**Instrucciones de trabajo**
• 1. Responde a estas preguntas sobre el hilo acerca de la traducción de «ball configuration»:
(a) ¿De qué país viene el original, según federica_210?
(b) ¿Tras casi cuántas páginas aparecen por primera vez los «ball bearings»?
(c) ¿Qué palabra sugiere rodelu2 usar en lugar de «arrangement»?
• 2. Prosigue el hilo sobre la traducción de «ball configuration» desde el punto en que termina.

**Fragmento dado**

I've already done half of the manual (translating I mean) and so far, no reference to this "BALL CONFIGURATION" has been found at all... I am at a loss!


----------



## rodelu2

Hay válvulas de retención (check valves) que funcionen con bolas?.  El original viene de China?


----------



## federica_210

no, por ahora no me he encontrado con válvulas de bolas (que era lo primero que había pensado).
y no, el original no viene de china, vine e de Inglaterra!


----------



## rodelu2

Tal vez las conexiones a la salida/entrada de la bomba son _ball joint pipe coupling?_


----------



## federica_210

no, al menos por lo que he leído hasta ahora no, pero acabo de encontrarme (por primera vez después de casi 40 paginas) con ball bearings (o sea cojinetes/rodamientos/rulemanes...etc. de bolas)-

no se...


----------



## federica_210

pág casi final del texto:

"the following set point apply to the XXXX pumps, which use the ball / ball bearing arrangement.

Ok they were talking about "cojinetes de bolas,

por tanto la traducción podría ser "Configuración cojinete de bolas / de bolas" ?? o alguna idea mejor???


gracias!


----------



## rodelu2

"Ball/ball bearing arrangement" no tiene sentido para mí; si de los cojinetes se trata y son de bolas, "ball bearings" sería suficiente, y usando "support" en lugar de "arrangement". Estoy teniendo en cuenta que esto viene de Inglaterra, los que inventaron el idioma inglés. Si te suena rebuscado no me ofendo, pero TAL VEZ "bearing" tenga que ver con "soporte", "apoyo" o "montado sobre" y no con cojinete. La otra es que una punta del eje esté apoyada en una esfera (ball) y la otra en  un rodamiento. El eje de la bomba trabaja en posición vertical? Y qué es el "set point"? Podés divulgar la marca de la bomba?

**Información mostrada**
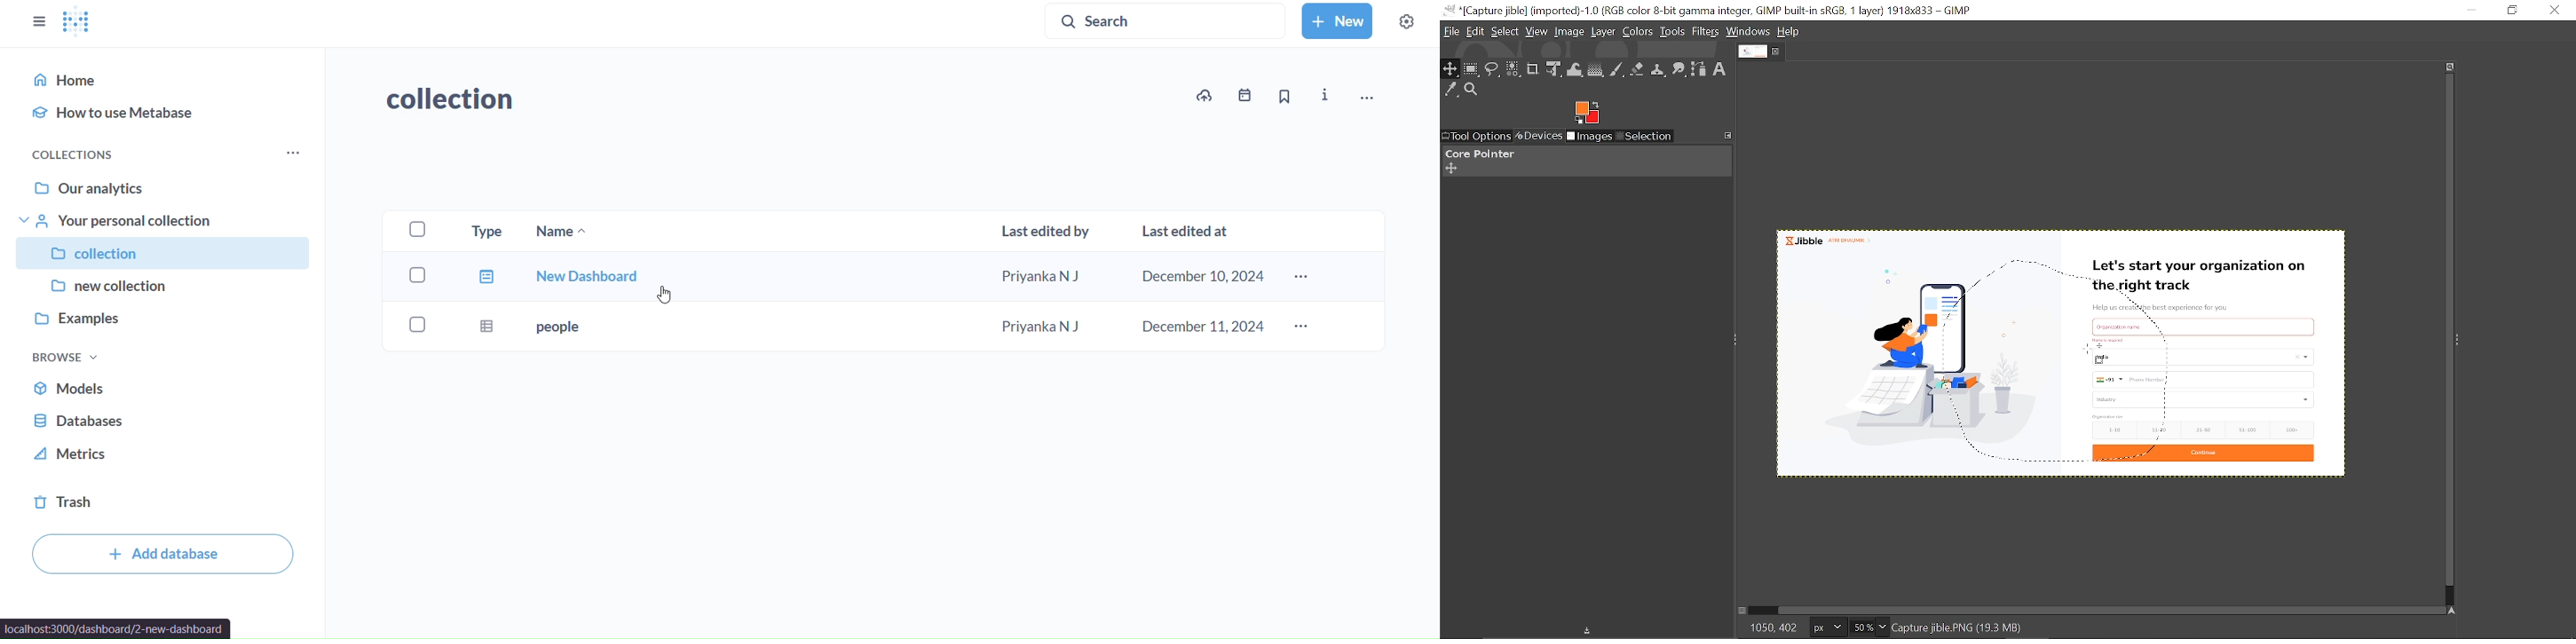  I want to click on new collection, so click(163, 289).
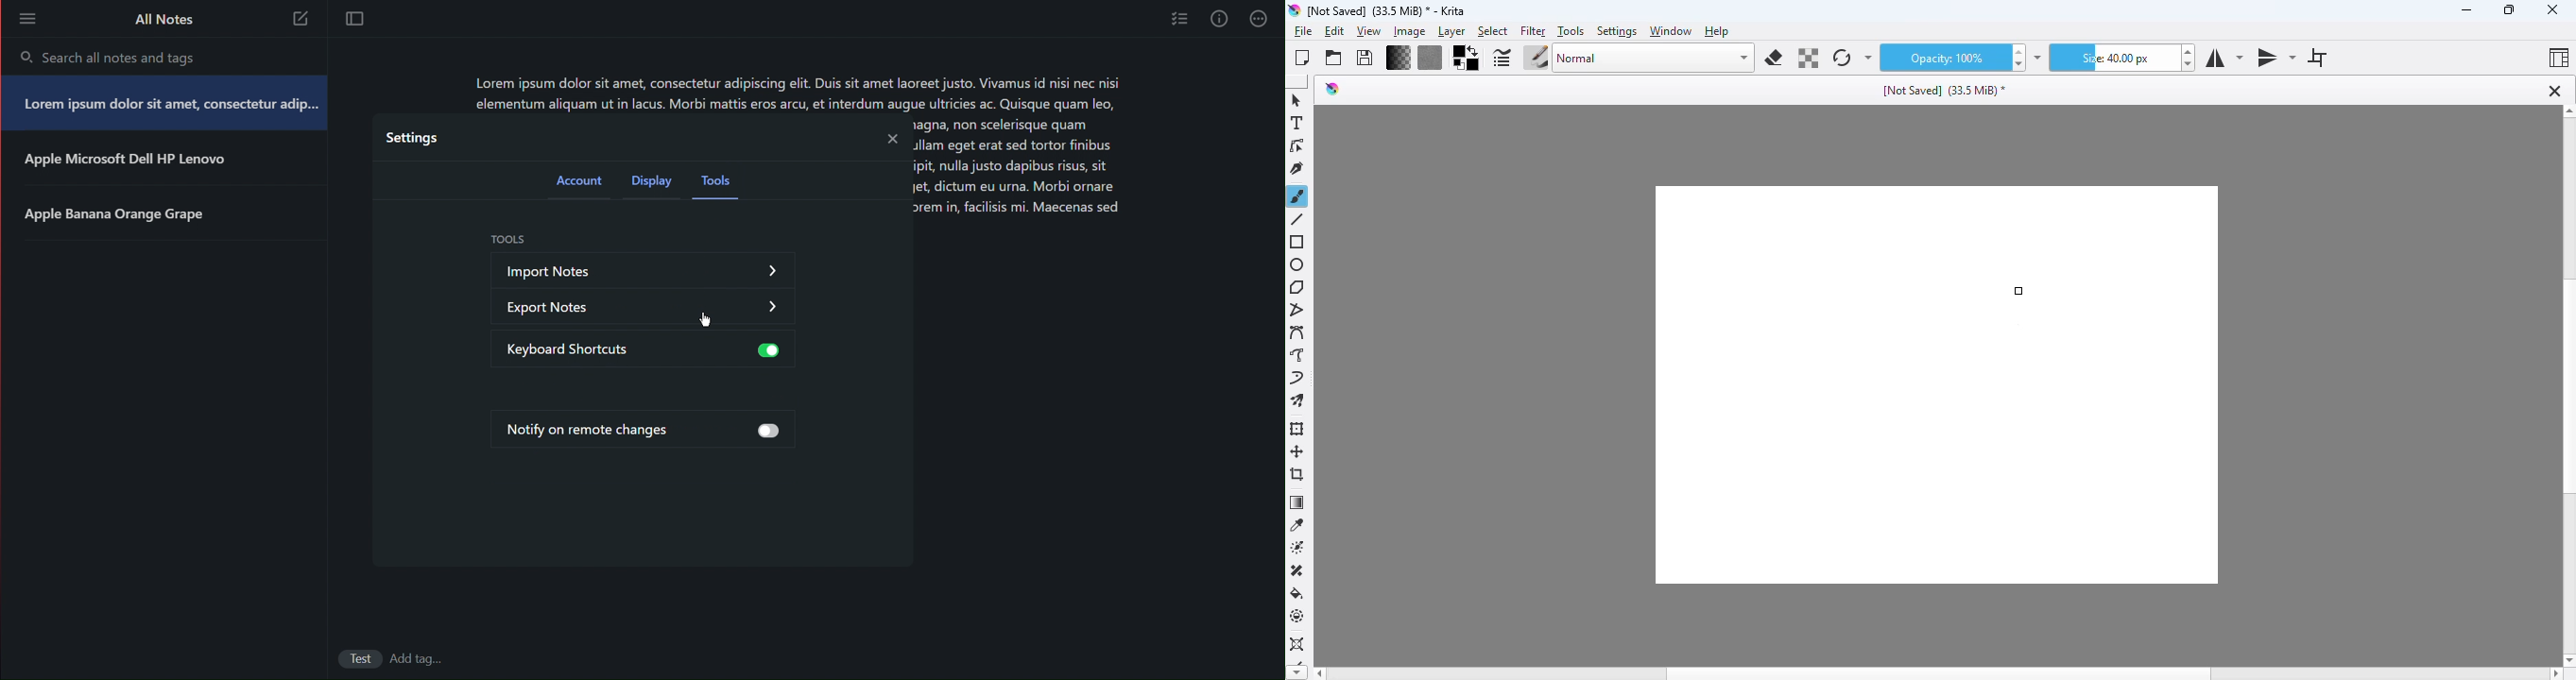  Describe the element at coordinates (1299, 548) in the screenshot. I see `colorize mask tool` at that location.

**Resultados finales**
• 1.
(a) De Inglaterra.
(b) Tras casi 40 páginas.
(c) «Support».

• 2.
----------



## federica_210

lamentablemente no, no puedo, sin embargo he pedido al cliente mayores explicaciones porque tampoco a mi la cosa me convence... esperemos la respuesta.


----------



## federica_210

y si... los ingleses inventaron el inglés, pero los ingenieros que escriben manuales generalmente lo destruyen (el inglés, o cualquier otro idioma que sea), sin querer ofender a nadie, eh!


----------



## rodelu2

Y que me decís de quienes escriben sin mayúsculas......


----------



## federica_210

¿y de los que no usan el signo de interrogación al inicio de la pregunta?

todo depende del contexto.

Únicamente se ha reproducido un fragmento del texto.